(October 8, 2009) – In an effort to mitigate a 20% decline in assets, The Bill & Melinda Gates Foundation—America’s largest—is turning to a novel investment approach.
According to The Chronicle of Philanthropy, the $30.2 billion foundation (167 in a list of world asset pools as ranked by ai5000) has allocated $400 million to an investment program focused on loans, bond guarantees, and equity investments. Like most Gates grants—of which there are $3.5 billion each year—the investments (often referred to as program related investments, or PRI) will be focused on Africa.
The investment branch of the foundation will borrow the funds from the endowment branch, according to The Chronicle, and use the funds to give out low-interest loans reminiscent of microfinance, as well as equity investments in health technologies.
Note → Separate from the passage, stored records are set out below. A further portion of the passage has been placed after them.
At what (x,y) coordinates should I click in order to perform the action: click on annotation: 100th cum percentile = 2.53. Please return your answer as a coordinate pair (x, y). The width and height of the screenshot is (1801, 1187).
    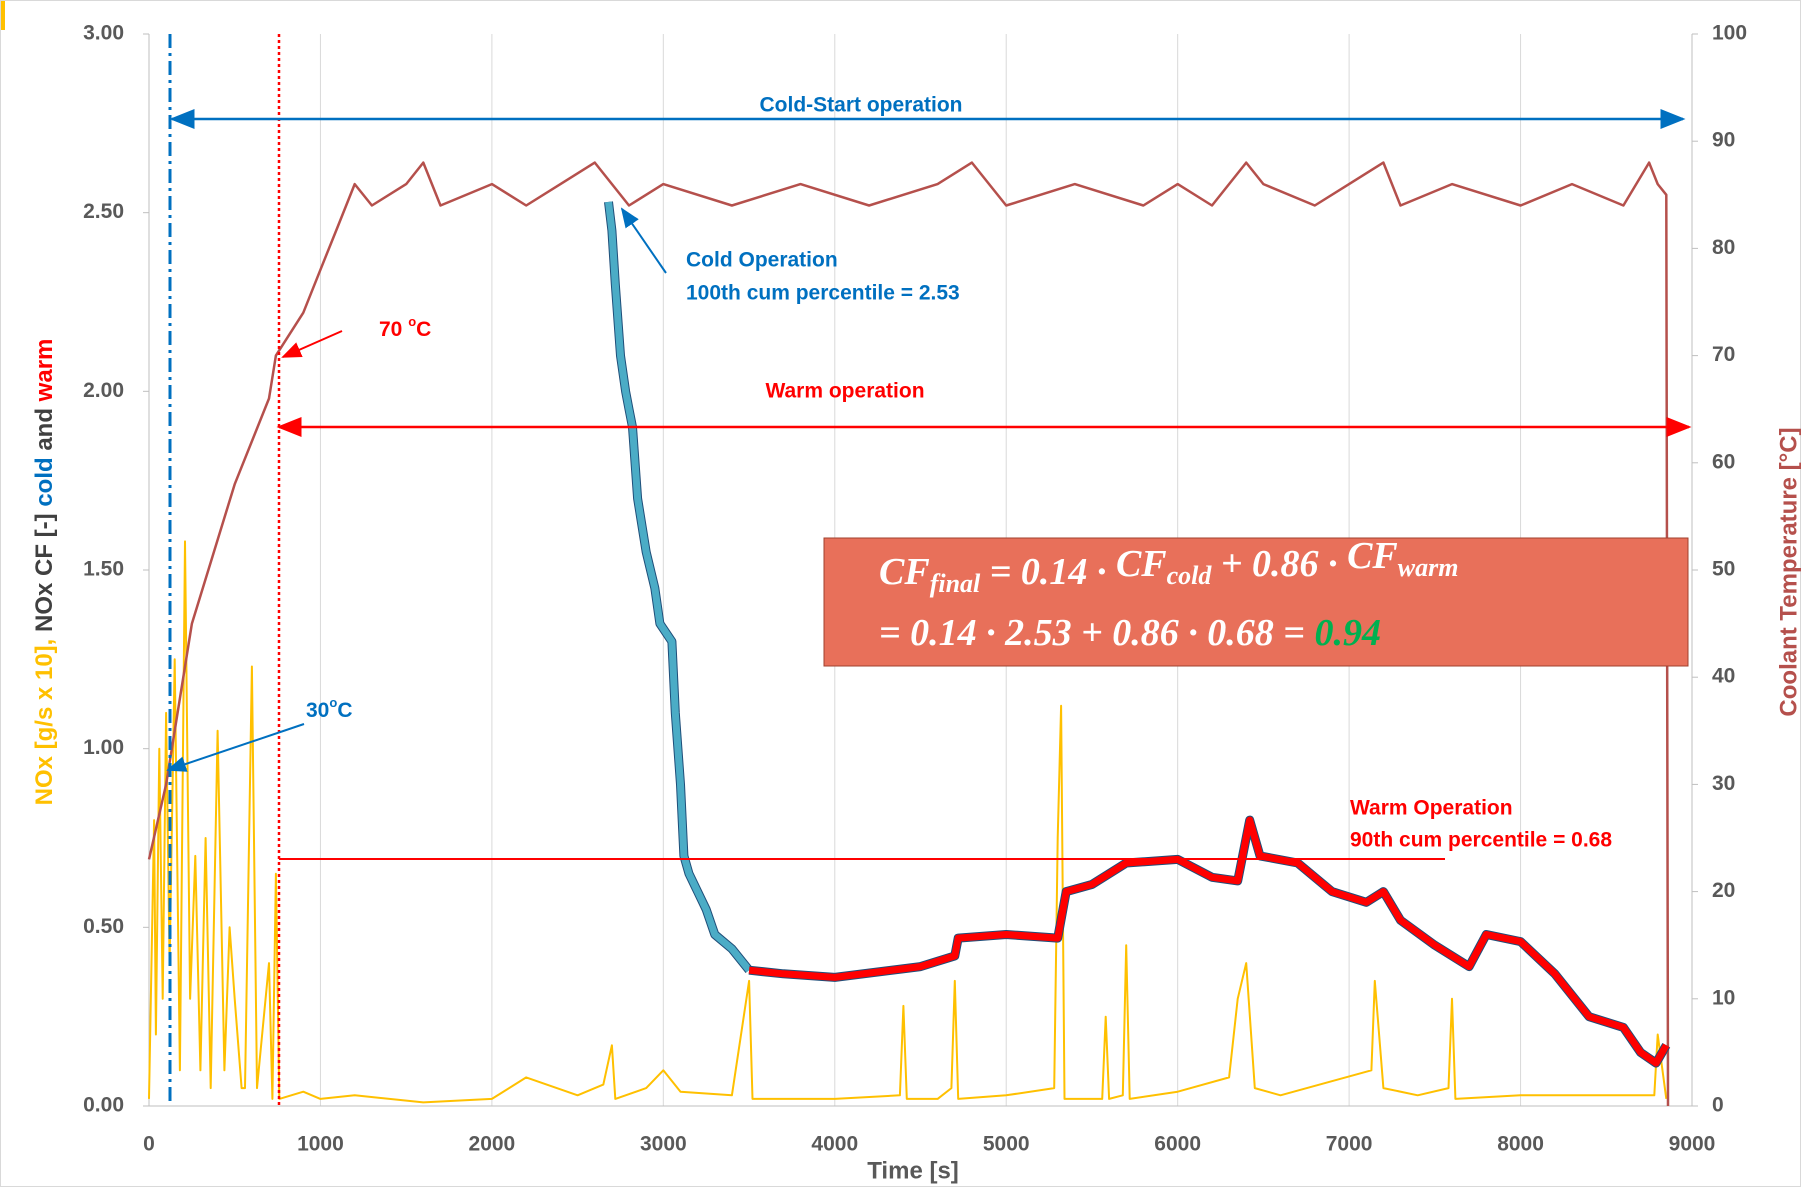
    Looking at the image, I should click on (823, 294).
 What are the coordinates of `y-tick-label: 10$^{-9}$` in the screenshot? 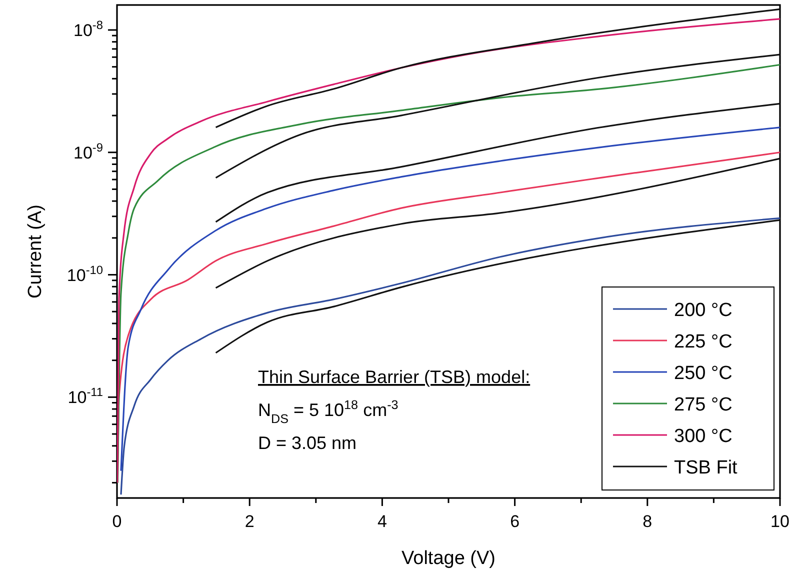 It's located at (89, 151).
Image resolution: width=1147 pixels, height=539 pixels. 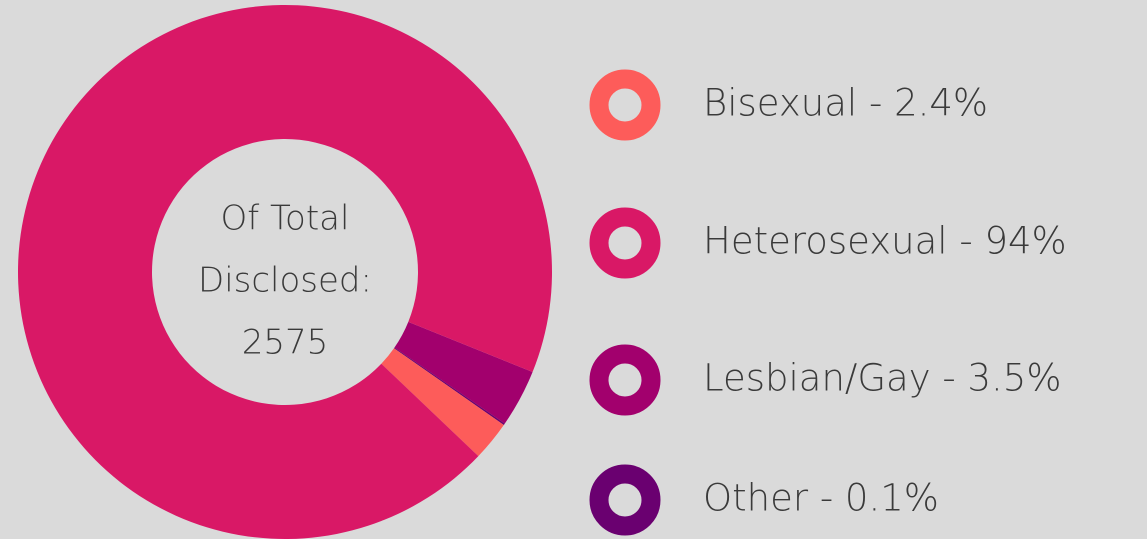 I want to click on center-label: 2575, so click(x=286, y=343).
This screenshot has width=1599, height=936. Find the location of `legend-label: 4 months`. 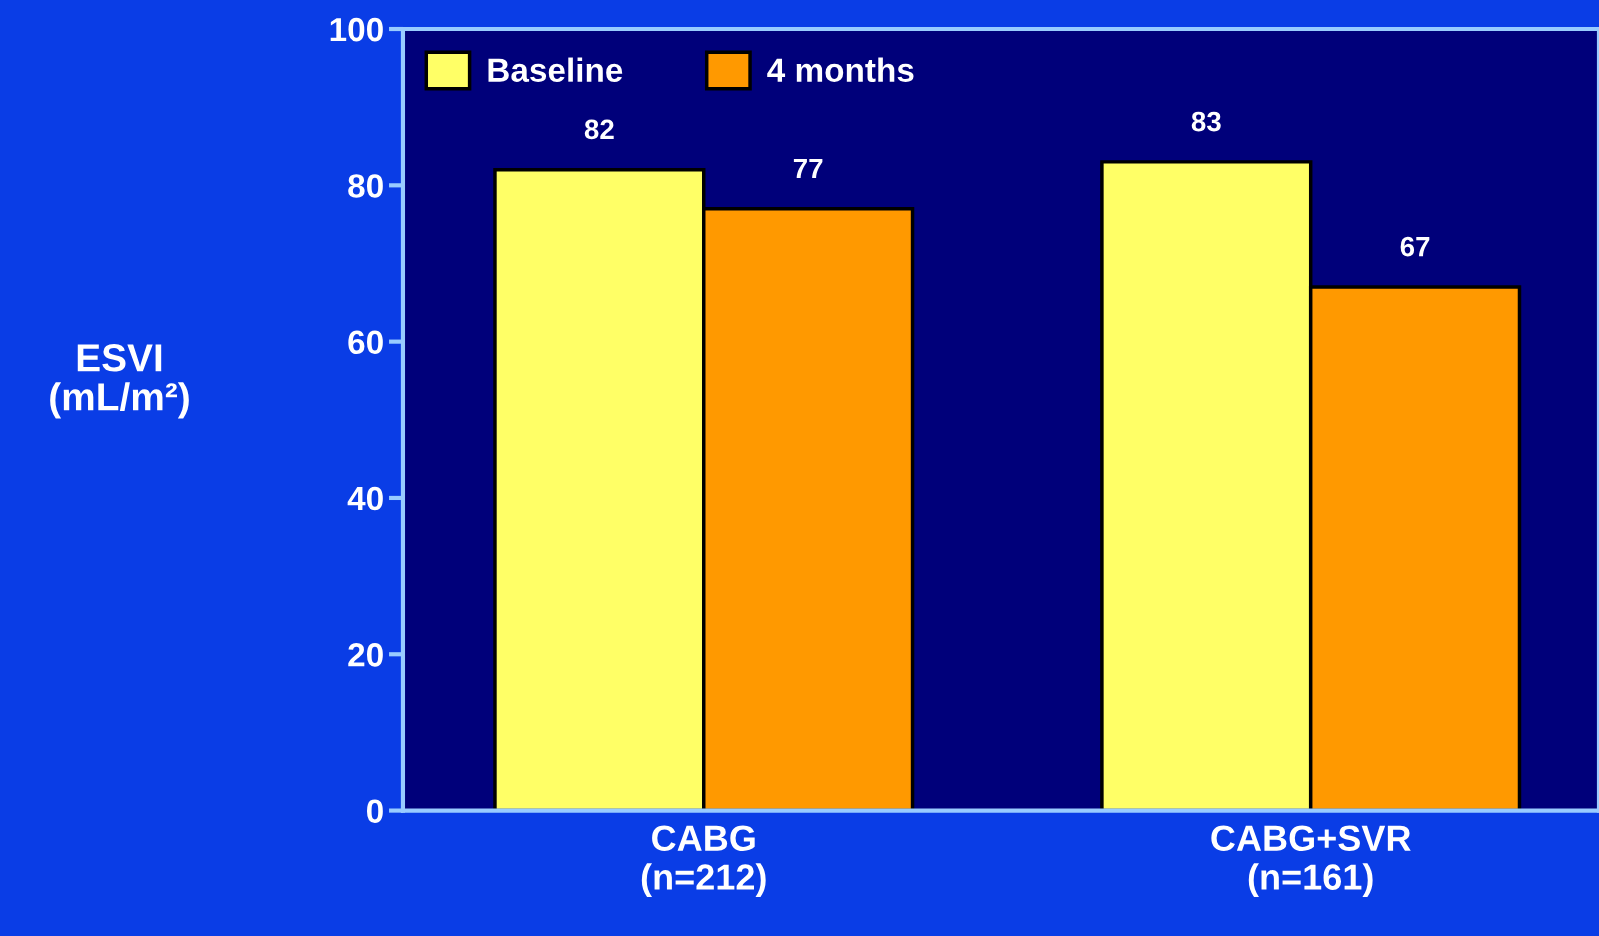

legend-label: 4 months is located at coordinates (840, 70).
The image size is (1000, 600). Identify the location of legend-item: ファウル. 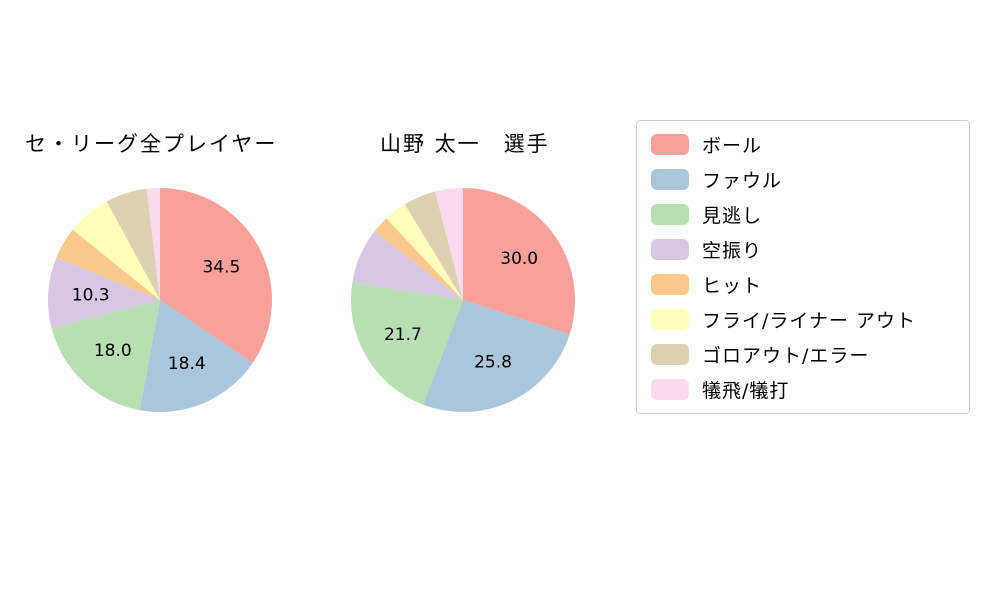
(803, 180).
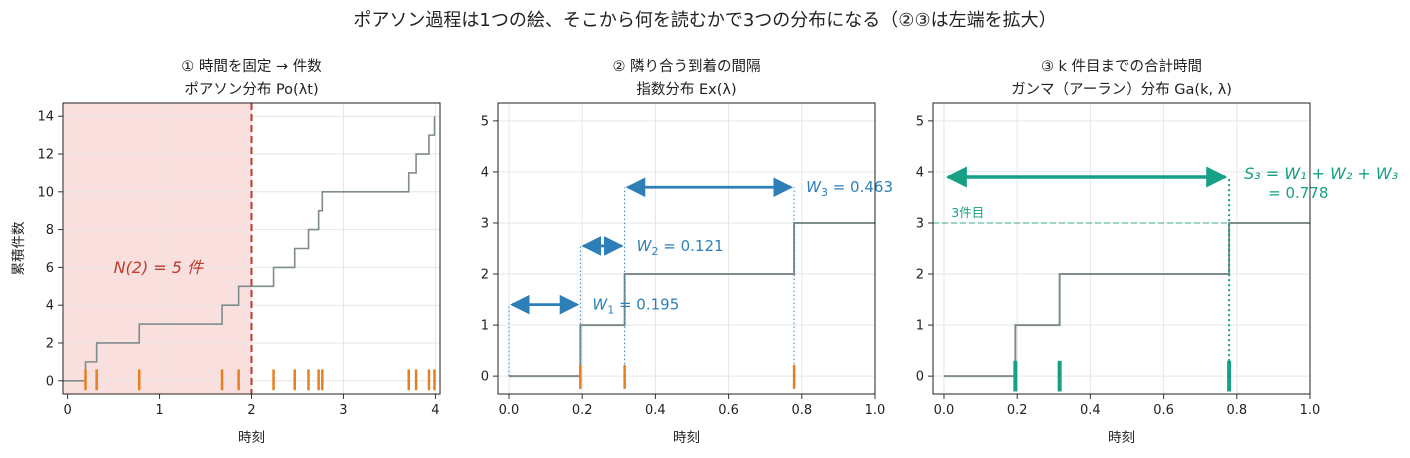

According to The Seattle Times, three such investment have been made already: $20 million to microfinance credit firm Africa ProCredit Holdings; $20 million to microfinance-scaling firm ASA International Holdings; and $10 million to commercial bank expansion firm Opportunity Transformation Investments. Such investments can be quite risky, but also can turn into quite profitable ventures under the right circumstances. Any returns from the investments will be diverted back into the endowment arm of the fund.
However, according to Gates Foundation CFO Alex Friedman, the fund expects some deals to fail and returns to be minimal. “Given that there’s less resources right now available for all of us, including the Gates Foundation, and we don’t want to lower our commitment, is there any way we can come up with a new set of tools?” Friedman is quoted as saying. This move marks a stark contrast with the previous investment strategy for the foundation’s endowment, which was purely to maximize profit.
According to The Chronicle, although this tack has been taken before by nonprofits, the sum provided by the Gates Foundation is unprecedented.